Prompt:
The required answer is every line of the data containing the word "Toggle".

——————

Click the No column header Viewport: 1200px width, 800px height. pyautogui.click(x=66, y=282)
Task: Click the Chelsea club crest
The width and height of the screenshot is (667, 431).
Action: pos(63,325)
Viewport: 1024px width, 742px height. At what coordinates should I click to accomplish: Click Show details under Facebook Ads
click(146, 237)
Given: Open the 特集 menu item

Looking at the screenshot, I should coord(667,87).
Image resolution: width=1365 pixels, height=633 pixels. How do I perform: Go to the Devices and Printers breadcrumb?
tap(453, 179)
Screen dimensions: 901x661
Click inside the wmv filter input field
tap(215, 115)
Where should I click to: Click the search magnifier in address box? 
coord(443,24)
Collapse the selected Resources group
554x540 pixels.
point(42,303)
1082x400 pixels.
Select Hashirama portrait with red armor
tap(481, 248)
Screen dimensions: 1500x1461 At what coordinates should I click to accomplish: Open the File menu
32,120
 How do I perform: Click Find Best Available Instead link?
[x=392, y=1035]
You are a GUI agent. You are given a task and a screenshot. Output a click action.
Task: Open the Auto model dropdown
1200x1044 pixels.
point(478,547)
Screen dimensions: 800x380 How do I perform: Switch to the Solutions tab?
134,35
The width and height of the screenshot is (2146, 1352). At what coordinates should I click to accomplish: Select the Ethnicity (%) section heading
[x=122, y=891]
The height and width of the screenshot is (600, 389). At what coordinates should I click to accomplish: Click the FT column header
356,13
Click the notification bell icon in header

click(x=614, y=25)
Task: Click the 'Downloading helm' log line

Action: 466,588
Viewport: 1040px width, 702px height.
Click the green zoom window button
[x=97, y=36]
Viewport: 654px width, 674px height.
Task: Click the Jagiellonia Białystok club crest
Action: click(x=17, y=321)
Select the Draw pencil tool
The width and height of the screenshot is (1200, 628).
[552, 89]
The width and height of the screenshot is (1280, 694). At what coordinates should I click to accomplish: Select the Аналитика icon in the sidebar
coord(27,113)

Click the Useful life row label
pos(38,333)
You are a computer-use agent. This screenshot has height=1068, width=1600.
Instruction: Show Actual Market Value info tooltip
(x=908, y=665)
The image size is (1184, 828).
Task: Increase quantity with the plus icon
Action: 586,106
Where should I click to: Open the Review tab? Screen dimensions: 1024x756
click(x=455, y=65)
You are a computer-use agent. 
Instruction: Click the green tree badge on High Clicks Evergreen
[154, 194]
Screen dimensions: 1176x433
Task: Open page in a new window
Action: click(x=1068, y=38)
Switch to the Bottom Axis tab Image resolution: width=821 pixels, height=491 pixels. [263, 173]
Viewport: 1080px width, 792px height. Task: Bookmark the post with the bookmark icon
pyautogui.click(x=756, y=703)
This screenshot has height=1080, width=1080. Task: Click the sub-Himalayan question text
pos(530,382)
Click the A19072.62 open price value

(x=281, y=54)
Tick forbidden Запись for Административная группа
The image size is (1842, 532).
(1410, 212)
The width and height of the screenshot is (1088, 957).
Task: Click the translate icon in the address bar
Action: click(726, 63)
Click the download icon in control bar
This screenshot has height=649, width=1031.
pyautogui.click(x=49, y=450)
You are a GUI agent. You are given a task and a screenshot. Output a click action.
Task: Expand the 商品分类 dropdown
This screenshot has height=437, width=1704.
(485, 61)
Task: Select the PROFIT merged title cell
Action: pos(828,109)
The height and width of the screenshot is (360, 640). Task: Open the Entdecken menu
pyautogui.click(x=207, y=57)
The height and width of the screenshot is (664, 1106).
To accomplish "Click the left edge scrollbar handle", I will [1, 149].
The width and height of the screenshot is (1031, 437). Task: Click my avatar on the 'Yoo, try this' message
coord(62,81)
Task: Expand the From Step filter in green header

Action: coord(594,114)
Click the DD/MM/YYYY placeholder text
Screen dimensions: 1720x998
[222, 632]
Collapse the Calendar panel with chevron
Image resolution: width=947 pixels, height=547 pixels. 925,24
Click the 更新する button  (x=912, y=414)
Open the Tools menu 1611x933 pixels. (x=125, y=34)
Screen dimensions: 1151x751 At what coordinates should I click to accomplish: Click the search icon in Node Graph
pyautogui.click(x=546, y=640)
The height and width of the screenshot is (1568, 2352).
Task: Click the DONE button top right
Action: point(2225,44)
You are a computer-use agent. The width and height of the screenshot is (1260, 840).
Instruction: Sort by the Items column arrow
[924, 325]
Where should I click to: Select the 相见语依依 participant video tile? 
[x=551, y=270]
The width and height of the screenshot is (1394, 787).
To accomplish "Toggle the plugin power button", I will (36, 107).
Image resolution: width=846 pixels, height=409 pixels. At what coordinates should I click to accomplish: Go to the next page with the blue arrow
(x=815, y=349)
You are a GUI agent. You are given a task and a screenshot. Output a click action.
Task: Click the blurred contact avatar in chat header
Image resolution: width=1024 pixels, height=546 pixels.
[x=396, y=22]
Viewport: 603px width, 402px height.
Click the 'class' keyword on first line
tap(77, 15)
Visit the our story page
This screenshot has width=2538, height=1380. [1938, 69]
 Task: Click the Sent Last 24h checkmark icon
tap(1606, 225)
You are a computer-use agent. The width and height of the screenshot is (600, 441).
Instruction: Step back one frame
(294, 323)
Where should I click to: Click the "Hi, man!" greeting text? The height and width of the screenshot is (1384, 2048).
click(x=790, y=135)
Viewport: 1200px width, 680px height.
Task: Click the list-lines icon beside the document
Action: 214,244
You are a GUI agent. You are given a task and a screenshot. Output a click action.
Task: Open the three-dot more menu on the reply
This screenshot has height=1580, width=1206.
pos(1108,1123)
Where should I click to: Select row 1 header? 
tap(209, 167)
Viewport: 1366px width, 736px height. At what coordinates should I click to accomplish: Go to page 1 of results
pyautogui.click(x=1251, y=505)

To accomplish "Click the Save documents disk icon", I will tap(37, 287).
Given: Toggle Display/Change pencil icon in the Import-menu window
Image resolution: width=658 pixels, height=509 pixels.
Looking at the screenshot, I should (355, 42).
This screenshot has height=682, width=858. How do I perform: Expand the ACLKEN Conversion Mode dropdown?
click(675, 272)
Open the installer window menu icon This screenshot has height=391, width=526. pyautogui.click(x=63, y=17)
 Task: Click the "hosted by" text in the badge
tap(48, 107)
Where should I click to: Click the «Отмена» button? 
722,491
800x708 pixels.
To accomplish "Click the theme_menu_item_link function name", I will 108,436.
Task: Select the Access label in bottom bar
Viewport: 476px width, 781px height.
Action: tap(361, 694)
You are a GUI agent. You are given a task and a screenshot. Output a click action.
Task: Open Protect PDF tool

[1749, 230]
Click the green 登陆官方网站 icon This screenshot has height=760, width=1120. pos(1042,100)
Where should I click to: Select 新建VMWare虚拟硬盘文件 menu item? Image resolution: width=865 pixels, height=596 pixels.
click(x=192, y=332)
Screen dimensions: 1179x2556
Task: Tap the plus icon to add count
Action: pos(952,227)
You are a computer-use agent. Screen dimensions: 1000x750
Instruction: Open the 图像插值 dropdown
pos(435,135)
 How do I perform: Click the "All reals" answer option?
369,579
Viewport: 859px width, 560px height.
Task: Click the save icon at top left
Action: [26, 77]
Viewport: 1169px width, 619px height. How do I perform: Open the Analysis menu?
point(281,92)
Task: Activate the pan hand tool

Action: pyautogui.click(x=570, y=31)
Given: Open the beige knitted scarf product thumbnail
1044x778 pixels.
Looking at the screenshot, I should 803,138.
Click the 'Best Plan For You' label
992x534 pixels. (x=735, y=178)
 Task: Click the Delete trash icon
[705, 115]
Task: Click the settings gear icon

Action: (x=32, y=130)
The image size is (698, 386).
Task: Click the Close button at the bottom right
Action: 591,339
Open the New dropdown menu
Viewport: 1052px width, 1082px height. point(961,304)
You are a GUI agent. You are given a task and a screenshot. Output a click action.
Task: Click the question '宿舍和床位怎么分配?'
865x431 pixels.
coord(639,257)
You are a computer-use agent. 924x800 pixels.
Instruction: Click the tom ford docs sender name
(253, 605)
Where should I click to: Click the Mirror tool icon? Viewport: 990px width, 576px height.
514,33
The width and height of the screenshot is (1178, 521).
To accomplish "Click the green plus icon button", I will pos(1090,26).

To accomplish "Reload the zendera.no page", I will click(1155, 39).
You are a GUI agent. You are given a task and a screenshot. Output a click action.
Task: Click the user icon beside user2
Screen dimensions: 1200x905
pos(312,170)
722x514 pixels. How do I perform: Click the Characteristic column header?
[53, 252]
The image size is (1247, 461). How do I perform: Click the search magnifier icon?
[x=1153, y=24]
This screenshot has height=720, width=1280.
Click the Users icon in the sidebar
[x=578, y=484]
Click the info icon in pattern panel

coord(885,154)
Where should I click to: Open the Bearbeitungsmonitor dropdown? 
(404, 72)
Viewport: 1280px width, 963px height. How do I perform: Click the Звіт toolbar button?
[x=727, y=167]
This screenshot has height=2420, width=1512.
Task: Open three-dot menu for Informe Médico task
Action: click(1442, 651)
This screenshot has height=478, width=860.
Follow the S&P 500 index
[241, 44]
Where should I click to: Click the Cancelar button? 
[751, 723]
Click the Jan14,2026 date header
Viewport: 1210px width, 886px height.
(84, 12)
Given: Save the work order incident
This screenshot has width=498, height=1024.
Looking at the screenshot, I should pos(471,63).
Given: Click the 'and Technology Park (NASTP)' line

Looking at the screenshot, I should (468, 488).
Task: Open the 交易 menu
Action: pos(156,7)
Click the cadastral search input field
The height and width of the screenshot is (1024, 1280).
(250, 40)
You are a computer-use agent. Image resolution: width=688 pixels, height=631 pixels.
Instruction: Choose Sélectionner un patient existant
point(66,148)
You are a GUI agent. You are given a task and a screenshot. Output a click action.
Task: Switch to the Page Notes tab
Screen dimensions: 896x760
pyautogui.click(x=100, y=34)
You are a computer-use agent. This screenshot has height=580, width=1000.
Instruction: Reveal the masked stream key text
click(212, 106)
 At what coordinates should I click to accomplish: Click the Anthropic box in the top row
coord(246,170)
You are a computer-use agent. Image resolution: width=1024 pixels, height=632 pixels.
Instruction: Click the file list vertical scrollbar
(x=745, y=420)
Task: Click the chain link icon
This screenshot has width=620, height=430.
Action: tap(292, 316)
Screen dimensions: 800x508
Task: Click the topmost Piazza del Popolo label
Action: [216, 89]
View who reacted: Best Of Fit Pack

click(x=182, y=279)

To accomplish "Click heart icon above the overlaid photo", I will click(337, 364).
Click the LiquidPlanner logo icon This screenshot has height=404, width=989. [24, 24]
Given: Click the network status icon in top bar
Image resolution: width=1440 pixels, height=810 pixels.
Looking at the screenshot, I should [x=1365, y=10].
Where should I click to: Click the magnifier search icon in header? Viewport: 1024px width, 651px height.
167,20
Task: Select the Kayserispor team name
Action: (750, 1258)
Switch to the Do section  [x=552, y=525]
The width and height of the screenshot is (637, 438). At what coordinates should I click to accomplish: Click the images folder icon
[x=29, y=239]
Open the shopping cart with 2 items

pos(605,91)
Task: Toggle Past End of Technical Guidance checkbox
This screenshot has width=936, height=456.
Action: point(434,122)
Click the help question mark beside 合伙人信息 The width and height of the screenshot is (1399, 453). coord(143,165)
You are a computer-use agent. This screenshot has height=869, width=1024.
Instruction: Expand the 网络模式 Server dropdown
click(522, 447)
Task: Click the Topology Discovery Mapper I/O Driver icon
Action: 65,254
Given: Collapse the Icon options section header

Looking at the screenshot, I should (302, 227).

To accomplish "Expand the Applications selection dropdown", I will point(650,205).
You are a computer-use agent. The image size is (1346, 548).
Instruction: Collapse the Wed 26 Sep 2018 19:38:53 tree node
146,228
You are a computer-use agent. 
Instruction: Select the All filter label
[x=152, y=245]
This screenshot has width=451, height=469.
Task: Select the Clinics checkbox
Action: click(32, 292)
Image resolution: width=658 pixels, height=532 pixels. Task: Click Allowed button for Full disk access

——————

Answer below:
To accomplish "Toggle the plugin power button", I will (36, 107).
Given: Toggle Display/Change pencil icon in the Import-menu window
Task: Toggle Past End of Technical Guidance checkbox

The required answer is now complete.